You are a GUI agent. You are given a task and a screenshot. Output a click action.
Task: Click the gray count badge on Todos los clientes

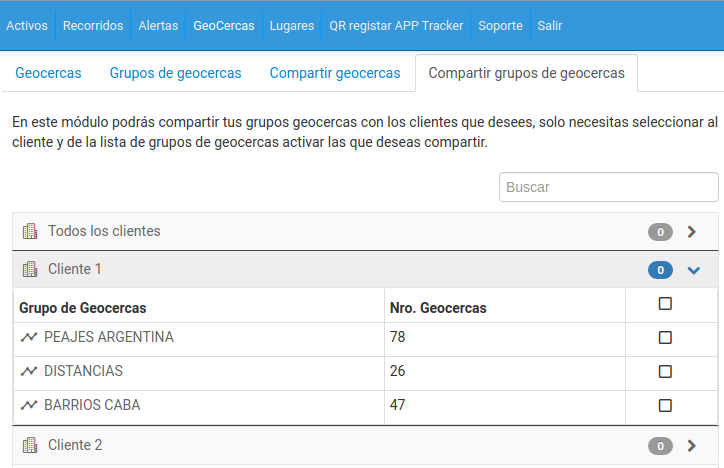(660, 232)
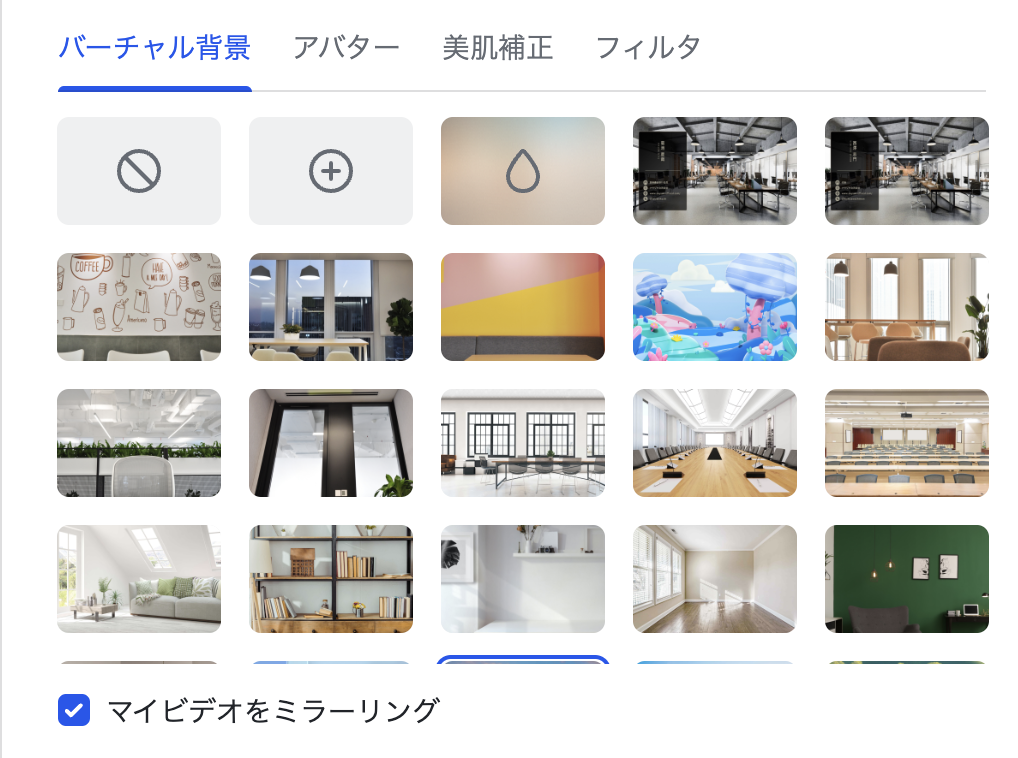Image resolution: width=1018 pixels, height=758 pixels.
Task: Pick the empty room with hardwood floor
Action: [715, 579]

_Task objective:_ Give the listing again, exactly as it appears, but without its images.

_Solution:_
You are a GUI agent. You are given a task and a screenshot. Output a click action.
Task: Click the gray count badge on Todos los clientes

(660, 232)
Image resolution: width=1018 pixels, height=758 pixels.
Task: Pick the empty room with hardwood floor
Action: [715, 579]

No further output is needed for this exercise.